In the Welcome.html line 63 is a only mistake.
In the FAQ.html line 57 and 127 are mistakes and something wrong whit the last "mailto".

And its good idea to have written out email address too ( I do not have eny email reading programs installed on my PC).

And certainly U need


----------



## GFYS (Nov 23, 2008)

Interesting combination of products. Lecterns and clocks.


----------



## pashley (Mar 22, 2008)

Thanks much!


----------



## gwurst (Nov 28, 2007)

Very clean, which is what I prefer. I want to be able to go to a website and instantly find what I'm looking for without hunting all over the screen.


----------



## GFYS (Nov 23, 2008)

You should consider building lecterns with a clock on the front


----------



## pashley (Mar 22, 2008)

Hopefully, I've accomplished cleanliness with style, Greg.


----------



## Loren (May 30, 2008)

Content - It's all about you and your hopes… not about the customer and his
self-interest. Hard to read that tiny serif type against that background.
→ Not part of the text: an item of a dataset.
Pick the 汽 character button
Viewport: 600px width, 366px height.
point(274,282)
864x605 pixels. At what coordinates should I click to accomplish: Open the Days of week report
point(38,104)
You need to make it very, very easy for people to buy. Tell them how much
and where to click to get it.


----------



## jSchrock (Dec 28, 2008)

All i could do was get to the Welcome page you must be working on the rest.


----------



## rikkor (Oct 17, 2007)

I really like the colors you chose. As others have noted, the navigation is straightforward and easy to use. I think it is a well designed site. Good luck with your ventures.


----------



## craftsman on the lake (Dec 27, 2008)

Nice site and nice work.

I notice you use iWeb. So do I. You can put a great web site together with no html skills if you want to. It works almost like a word processor then voila. It's web pages. Cool program.

If you want search engines to pick up on your site more this little freeware program can make a simple webpage that you upload at your site folder. Google will then pay particular attention when it crawls the net looking for new pages. Link below. (iWeb and this program only work on Macs btw).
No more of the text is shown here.